Data records:
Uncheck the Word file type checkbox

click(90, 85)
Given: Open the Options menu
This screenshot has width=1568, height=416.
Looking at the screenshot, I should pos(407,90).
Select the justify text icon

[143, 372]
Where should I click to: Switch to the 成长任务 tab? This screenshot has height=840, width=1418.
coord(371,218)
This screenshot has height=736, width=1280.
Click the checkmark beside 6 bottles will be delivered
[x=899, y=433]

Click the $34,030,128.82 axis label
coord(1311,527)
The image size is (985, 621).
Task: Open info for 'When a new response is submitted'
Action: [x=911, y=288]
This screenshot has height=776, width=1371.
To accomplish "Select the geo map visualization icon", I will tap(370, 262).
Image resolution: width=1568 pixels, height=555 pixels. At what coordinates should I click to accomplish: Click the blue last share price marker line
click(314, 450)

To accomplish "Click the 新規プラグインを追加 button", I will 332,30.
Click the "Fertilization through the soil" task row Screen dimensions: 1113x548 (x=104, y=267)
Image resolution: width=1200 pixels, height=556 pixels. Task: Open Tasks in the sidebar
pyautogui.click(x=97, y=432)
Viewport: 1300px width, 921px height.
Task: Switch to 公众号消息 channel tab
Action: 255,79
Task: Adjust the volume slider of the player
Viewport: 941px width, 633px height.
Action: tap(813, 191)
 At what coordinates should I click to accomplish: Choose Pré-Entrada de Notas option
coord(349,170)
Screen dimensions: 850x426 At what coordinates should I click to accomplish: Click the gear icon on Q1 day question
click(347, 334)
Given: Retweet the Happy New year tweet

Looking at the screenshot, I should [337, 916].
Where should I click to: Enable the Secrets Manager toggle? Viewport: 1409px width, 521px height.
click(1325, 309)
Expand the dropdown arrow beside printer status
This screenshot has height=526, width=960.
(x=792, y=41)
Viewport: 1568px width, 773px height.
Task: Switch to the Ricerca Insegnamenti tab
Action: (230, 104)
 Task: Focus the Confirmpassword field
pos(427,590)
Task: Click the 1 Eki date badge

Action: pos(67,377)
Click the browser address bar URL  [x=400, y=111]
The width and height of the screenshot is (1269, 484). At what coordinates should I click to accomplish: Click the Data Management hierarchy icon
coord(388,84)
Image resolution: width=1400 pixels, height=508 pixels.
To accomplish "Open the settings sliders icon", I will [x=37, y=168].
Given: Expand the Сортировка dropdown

DIRECTIONS:
Repeat each of the entries above precisely as given.

RESPONSE:
Uncheck the Word file type checkbox

click(90, 85)
Given: Open the Options menu
This screenshot has width=1568, height=416.
Looking at the screenshot, I should pos(407,90).
Select the justify text icon

[143, 372]
Where should I click to: Switch to the 成长任务 tab? This screenshot has height=840, width=1418.
coord(371,218)
This screenshot has height=736, width=1280.
Click the checkmark beside 6 bottles will be delivered
[x=899, y=433]

Click the $34,030,128.82 axis label
coord(1311,527)
The image size is (985, 621).
Task: Open info for 'When a new response is submitted'
Action: [x=911, y=288]
This screenshot has height=776, width=1371.
To accomplish "Select the geo map visualization icon", I will tap(370, 262).
Image resolution: width=1568 pixels, height=555 pixels. At what coordinates should I click to accomplish: Click the blue last share price marker line
click(314, 450)

To accomplish "Click the 新規プラグインを追加 button", I will 332,30.
Click the "Fertilization through the soil" task row Screen dimensions: 1113x548 (x=104, y=267)
Image resolution: width=1200 pixels, height=556 pixels. Task: Open Tasks in the sidebar
pyautogui.click(x=97, y=432)
Viewport: 1300px width, 921px height.
Task: Switch to 公众号消息 channel tab
Action: 255,79
Task: Adjust the volume slider of the player
Viewport: 941px width, 633px height.
Action: tap(813, 191)
 At what coordinates should I click to accomplish: Choose Pré-Entrada de Notas option
coord(349,170)
Screen dimensions: 850x426 At what coordinates should I click to accomplish: Click the gear icon on Q1 day question
click(347, 334)
Given: Retweet the Happy New year tweet

Looking at the screenshot, I should [337, 916].
Where should I click to: Enable the Secrets Manager toggle? Viewport: 1409px width, 521px height.
click(1325, 309)
Expand the dropdown arrow beside printer status
This screenshot has height=526, width=960.
(x=792, y=41)
Viewport: 1568px width, 773px height.
Task: Switch to the Ricerca Insegnamenti tab
Action: (230, 104)
 Task: Focus the Confirmpassword field
pos(427,590)
Task: Click the 1 Eki date badge

Action: pos(67,377)
Click the browser address bar URL  [x=400, y=111]
The width and height of the screenshot is (1269, 484). At what coordinates should I click to accomplish: Click the Data Management hierarchy icon
coord(388,84)
Image resolution: width=1400 pixels, height=508 pixels.
To accomplish "Open the settings sliders icon", I will [x=37, y=168].
Given: Expand the Сортировка dropdown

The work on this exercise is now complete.